> [EXERCISE TASKS]
1. Write out everything in the dependency-bump pull request thread from "Approvers can indicate" down to "for your PR.".
2. Continue the dependency-bump pull request thread from where it stops.

Auto dependency bump #11557

kokyhm · 2024-09-20T06:23:14Z

What type of PR is this?
/kind feature

What this PR does / why we need it:
Auto dependency bump
Kubespray uses newer software and the maintainers can save time.

Which issue(s) this PR fixes:

Fixes #10681

Special notes for your reviewer:
POC:
Actions
PRs

Known issues(YAML):

when crio_archive_checksums are updated, 2 comments below it are lost
numeric like version keys (e.g. 20240916 or 1.17) become single quoted

Does this PR introduce a user-facing change?:

NONE

k8s-ci-robot · 2024-09-20T06:23:21Z

[APPROVALNOTIFIER] This PR is NOT APPROVED

This pull-request has been approved by: kokyhm
Once this PR has been reviewed and has the lgtm label, please assign floryut for approval. For more information see the Kubernetes Code Review Process.

The full list of commands accepted by this bot can be found here.

Needs approval from an approver in each of these files:

OWNERS

Approvers can indicate their approval by writing /approve in a comment
Approvers can cancel approval by writing /approve cancel in a comment

k8s-ci-robot · 2024-09-20T06:23:24Z

Hi @kokyhm. Thanks for your PR.

> [PROVIDED MATERIAL]
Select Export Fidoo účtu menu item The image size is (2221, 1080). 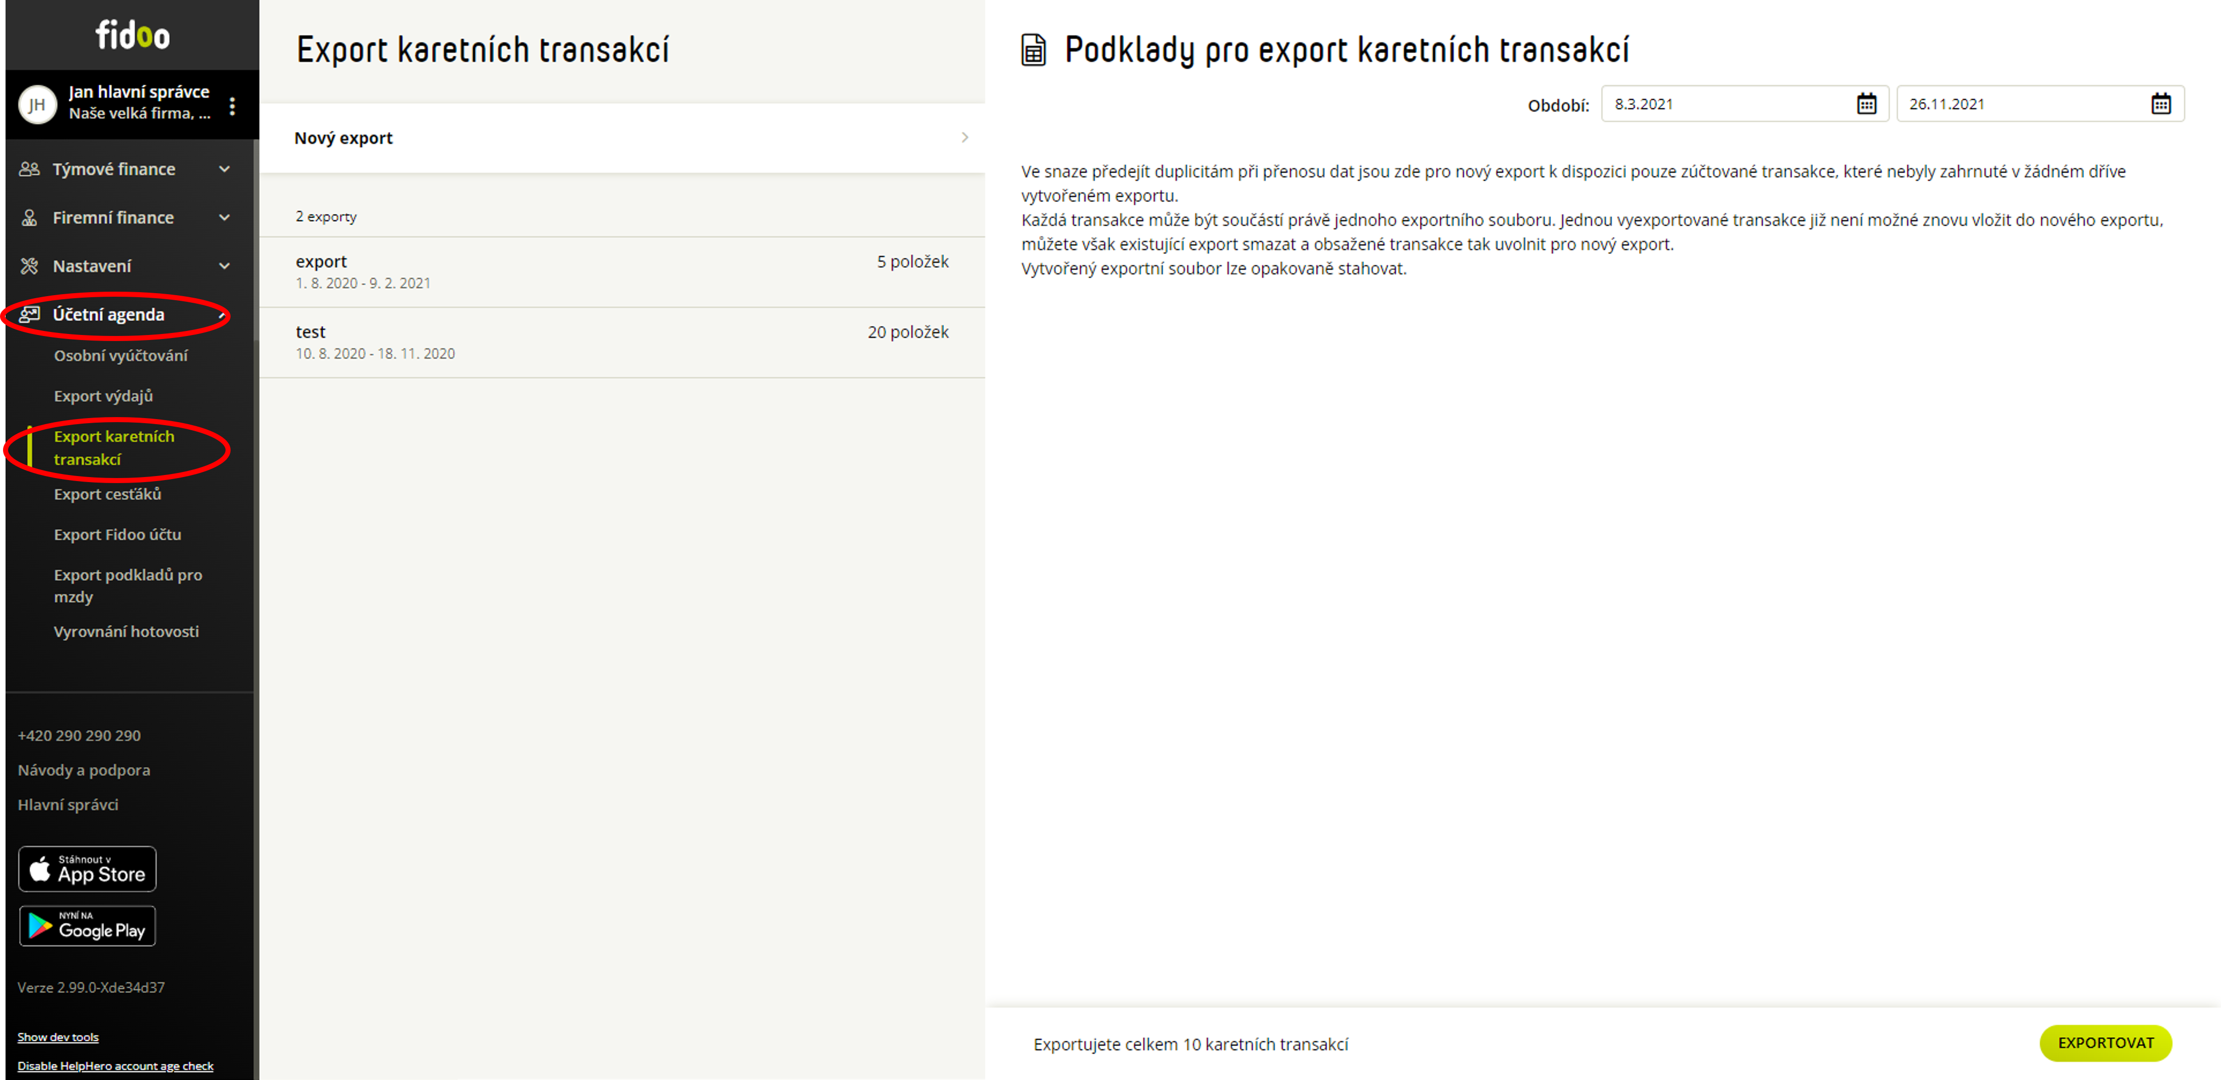click(x=117, y=535)
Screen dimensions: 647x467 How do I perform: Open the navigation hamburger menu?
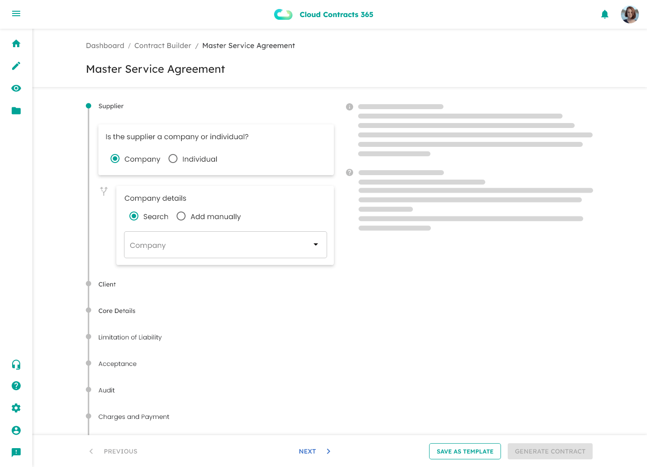click(x=16, y=13)
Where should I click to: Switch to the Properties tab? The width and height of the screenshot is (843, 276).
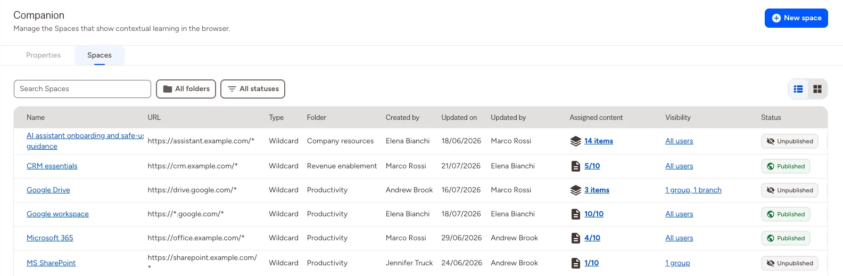click(x=43, y=55)
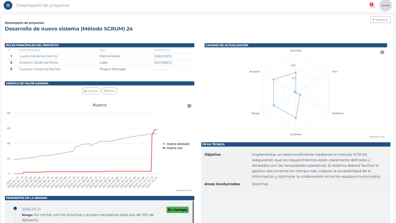396x223 pixels.
Task: Click the pending tasks panel scrollbar
Action: pyautogui.click(x=193, y=212)
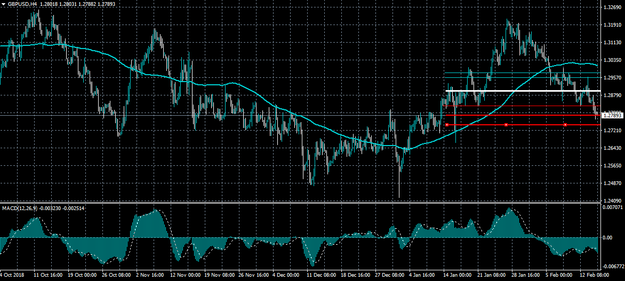This screenshot has width=625, height=281.
Task: Click the 1.32690 price on the axis
Action: click(613, 7)
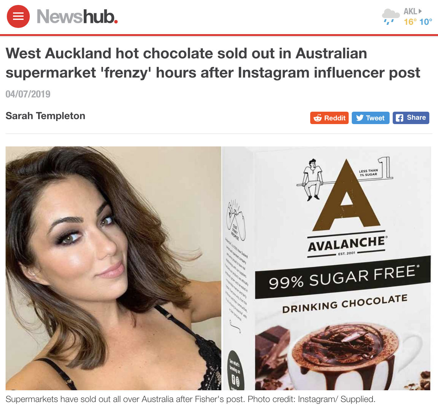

> [EXPECTED RESPONSES]
1.
Approvers can indicate their approval by writing /approve in a comment
Approvers can cancel approval by writing /approve cancel in a comment

k8s-ci-robot · 2024-09-20T06:23:24Z

Hi @kokyhm. Thanks for your PR.

2.
I'm waiting for a kubernetes-sigs member to verify that this patch is reasonable to test. If it is, they should reply with /ok-to-test on its own line. Until that is done, I will not automatically test new commits in this PR, but the usual testing commands by org members will still work. Regular contributors should join the org to skip this step.

Once the patch is verified, the new status will be reflected by the ok-to-test label.

I understand the commands that are listed here.

Instructions for interacting with me using PR comments are available here. If you have questions or suggestions related to my behavior, please file an issue against the kubernetes-sigs/prow repository.

yankay · 2024-09-20T06:25:30Z

/ok-to-test

VannTen · 2024-09-20T14:34:26Z

First: This needs some comments to have a rough idea of what the code does without too much trouble.

I have a couple of comments at first glance:

Any reason not to build on the already existing ? (script/download_hash.py in particular ?)
It looks like you're doing one graphql request per component ? The whole point of GraphQL is to be able to bundle things in one request, it should be able multiples things at once => also, bundling more things is one request make it less likely to hit the rate-limits request of GH.
It looks like you're only getting the last release for a component, what we actually need is all the new patchs version for the minor releases listed in the checksums
How fast is it ? 🚀

kokyhm · 2024-09-25T21:23:15Z

Thank you @VannTen for the comments.
I have not built on download.py since it does not handle all components.
However, I did borrow some(+3) findings from there! 👍

Hope my refactor address comments you have provided.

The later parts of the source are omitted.